Stop TB, fight poverty!
22-03-2002 News Release 02/20
ICRC message marking World Tuberculosis Day, 24 March
ICRC tuberculosis control programme in prisons of the southern Caucasus
Geneva (ICRC) - Tuberculosis is a disease of poverty in the prisons of countries in transition, as the detainees often come from the margins of society.
During the visits they carried out in the early 1990s to prisons in Azerbaijan, Georgia and Armenia in order to assess the detainees'conditions of detention, delegates of the International Committee of the Red Cross (ICRC) found that TB was rampant and that the disease was probably one of the primary causes of the high mortality among inmates. The prevalence of tuberculosis in the prisons was up to a hundred times higher than in the population at large.
Working with the respective Ministries of Justice and Health, the ICRC set up a TB control programme in prisons in these three former members of the USSR. The treatment strategy used was DOTS (Directly Observed Treatment, Short-course). The programme was initiated in Azerbaijan in 1995, followed by Georgia in 1998, and treatment is about to begin in Armenia.

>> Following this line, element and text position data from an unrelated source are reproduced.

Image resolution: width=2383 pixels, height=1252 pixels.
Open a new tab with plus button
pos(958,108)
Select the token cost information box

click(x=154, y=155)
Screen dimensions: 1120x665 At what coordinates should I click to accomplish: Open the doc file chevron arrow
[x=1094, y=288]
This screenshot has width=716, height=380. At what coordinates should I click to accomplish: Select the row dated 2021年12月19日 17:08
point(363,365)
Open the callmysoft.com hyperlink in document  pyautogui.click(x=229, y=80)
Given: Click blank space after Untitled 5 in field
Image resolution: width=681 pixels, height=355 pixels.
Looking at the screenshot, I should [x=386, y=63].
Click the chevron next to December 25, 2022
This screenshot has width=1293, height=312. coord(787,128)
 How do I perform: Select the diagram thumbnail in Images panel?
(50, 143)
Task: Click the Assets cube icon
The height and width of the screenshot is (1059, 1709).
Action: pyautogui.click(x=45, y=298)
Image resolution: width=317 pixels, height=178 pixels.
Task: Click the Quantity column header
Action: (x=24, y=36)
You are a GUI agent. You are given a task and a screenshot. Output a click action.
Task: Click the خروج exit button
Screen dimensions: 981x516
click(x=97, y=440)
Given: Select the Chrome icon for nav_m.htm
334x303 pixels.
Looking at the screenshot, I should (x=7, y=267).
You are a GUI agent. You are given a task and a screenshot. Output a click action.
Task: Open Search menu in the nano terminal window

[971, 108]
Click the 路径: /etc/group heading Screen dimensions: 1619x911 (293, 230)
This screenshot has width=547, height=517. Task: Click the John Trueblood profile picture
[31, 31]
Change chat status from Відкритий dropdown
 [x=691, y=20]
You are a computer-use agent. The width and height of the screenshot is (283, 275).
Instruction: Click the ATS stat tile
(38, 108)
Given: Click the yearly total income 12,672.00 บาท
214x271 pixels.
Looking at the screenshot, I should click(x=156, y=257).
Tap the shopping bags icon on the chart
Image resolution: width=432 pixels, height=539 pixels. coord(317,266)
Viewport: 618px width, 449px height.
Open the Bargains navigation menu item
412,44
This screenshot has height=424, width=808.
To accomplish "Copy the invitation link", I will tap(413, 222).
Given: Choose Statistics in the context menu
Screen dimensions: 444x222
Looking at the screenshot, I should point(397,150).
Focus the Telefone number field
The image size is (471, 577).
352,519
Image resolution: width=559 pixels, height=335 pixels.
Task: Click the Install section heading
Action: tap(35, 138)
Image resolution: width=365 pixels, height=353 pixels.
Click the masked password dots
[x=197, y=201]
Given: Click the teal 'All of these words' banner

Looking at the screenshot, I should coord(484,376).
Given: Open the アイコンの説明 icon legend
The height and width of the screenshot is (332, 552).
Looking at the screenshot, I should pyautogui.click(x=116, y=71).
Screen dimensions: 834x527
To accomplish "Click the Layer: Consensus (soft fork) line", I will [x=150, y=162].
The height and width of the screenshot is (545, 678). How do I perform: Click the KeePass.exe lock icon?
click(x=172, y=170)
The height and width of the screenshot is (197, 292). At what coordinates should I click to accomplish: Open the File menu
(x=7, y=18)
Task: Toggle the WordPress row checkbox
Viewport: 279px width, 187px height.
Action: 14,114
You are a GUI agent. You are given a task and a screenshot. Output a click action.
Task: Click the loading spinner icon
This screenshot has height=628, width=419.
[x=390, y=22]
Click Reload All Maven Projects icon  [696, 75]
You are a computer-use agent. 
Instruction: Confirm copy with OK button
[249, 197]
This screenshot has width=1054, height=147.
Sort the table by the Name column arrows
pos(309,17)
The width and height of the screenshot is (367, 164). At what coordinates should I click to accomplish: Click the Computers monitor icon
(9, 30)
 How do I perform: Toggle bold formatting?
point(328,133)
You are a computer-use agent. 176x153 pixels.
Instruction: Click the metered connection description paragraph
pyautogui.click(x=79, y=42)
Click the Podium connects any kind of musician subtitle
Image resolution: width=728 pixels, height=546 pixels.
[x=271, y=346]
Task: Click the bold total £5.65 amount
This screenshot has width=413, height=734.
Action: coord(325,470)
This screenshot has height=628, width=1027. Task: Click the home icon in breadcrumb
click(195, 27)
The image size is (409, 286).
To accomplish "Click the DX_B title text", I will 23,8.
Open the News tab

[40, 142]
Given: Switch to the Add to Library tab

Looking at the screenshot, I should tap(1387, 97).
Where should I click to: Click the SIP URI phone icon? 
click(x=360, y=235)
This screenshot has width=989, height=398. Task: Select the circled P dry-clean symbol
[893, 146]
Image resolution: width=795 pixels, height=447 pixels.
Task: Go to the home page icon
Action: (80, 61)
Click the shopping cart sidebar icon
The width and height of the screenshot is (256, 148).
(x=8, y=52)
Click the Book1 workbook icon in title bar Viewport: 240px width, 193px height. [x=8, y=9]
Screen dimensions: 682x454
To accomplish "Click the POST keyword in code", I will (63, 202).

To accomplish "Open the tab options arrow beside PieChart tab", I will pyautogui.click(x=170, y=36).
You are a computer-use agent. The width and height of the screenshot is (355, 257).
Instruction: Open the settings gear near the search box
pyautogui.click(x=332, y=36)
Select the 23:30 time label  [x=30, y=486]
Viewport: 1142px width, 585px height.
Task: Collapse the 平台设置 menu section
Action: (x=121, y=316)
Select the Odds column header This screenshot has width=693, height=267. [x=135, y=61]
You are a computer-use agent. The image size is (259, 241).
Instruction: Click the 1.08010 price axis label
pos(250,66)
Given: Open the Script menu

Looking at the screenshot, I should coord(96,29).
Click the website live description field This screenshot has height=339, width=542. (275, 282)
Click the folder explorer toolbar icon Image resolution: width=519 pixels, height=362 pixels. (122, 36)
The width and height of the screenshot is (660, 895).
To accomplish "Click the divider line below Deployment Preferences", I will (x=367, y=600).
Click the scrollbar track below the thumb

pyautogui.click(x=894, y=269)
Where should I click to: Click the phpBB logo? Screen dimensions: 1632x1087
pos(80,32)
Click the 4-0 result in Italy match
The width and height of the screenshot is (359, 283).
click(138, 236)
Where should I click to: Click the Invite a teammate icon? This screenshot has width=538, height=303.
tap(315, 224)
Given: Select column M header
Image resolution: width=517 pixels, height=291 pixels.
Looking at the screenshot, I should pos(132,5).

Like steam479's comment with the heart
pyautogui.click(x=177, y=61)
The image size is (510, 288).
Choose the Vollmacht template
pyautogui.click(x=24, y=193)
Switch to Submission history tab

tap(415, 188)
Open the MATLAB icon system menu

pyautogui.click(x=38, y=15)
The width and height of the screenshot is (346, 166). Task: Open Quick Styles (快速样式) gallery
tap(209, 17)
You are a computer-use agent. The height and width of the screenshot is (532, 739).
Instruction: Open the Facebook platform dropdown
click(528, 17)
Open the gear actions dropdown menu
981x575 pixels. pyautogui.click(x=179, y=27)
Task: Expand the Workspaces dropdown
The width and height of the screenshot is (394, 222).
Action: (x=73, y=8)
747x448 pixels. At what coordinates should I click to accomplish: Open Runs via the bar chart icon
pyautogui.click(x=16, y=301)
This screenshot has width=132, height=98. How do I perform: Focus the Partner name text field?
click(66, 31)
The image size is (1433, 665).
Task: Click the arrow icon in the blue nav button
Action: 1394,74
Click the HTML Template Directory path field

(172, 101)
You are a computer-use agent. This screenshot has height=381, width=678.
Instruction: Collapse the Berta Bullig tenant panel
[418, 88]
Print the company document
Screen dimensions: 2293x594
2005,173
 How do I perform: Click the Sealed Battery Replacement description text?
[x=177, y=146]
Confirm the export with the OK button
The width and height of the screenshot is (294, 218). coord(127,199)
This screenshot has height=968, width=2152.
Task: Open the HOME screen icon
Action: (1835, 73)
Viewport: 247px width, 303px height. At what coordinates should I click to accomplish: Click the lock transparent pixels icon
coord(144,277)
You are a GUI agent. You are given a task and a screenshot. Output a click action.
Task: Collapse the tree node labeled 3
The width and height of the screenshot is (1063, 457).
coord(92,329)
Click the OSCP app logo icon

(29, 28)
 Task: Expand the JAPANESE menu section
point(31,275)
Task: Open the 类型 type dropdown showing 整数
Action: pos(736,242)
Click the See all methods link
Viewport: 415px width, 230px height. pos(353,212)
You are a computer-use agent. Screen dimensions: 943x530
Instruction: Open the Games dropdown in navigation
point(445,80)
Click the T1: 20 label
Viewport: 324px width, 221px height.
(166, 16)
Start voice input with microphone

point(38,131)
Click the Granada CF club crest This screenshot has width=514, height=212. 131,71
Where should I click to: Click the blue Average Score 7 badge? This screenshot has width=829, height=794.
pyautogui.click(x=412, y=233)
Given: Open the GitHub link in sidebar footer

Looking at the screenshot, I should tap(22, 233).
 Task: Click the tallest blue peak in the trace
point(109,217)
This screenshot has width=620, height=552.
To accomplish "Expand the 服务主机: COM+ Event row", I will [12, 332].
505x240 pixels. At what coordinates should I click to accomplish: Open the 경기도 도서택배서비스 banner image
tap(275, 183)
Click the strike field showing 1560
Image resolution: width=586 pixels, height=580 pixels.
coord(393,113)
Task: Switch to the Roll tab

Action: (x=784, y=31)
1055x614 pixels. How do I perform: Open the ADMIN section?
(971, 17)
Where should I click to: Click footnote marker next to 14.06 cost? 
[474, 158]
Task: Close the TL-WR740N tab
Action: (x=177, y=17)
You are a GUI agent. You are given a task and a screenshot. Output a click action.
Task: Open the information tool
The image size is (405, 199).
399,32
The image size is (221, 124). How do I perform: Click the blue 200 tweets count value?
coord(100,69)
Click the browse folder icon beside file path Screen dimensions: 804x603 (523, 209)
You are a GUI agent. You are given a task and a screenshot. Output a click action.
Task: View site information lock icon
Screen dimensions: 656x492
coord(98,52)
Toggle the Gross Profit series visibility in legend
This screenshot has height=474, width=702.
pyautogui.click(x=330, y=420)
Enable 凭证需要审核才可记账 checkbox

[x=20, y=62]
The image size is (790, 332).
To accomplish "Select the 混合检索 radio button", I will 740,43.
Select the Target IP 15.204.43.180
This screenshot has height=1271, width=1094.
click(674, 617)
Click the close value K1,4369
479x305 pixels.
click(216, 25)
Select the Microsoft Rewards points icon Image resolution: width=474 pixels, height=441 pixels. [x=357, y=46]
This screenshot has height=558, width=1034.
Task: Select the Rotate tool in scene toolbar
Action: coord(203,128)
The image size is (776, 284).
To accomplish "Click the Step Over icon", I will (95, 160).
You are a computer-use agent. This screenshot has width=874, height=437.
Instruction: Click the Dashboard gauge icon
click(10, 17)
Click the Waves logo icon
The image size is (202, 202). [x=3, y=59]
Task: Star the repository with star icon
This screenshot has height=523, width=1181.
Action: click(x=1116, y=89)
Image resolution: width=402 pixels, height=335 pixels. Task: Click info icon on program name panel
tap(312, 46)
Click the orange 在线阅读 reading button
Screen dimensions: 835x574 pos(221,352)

This endeavour is based on the firm political will of the ministries concerned to combat the disease by means of the DOTS strategy, which was already in use in the three countries but had not been introduced in prisons. The programme involves six requirements: (1) a hospital for TB-infected detainees with well-trained staff; (2) a highly reliable reference laboratory for diagnosis ; (3) a health education programme targeting groups at risk (detainees and guards); (4) screening for TB in all facilities throughout the penitentiary system; (5) access to diagnosis and treatment for all categories of inmates (including women, high-security detainees and those on remand); and (6) computer monitoring of the programme, in particular the cure rate and multi-drug-resistant cases.
The number of patients with the multi-drug-resistant form of the disease, which results from incomplete or irregular treatment with TB drugs, is extremely worrying. The ICRC programme has confirmed that systematic screening in all places of detention significantly reduces this phenomenon.
In 1998, the rate of multi-drug resistance in prisons in Georgia was 21.8%. Today that figure has fallen to 8.6% following the programme conducted by the ICRC with the Ministries of Justice and Health. The cure rate in this programme has reached 75%.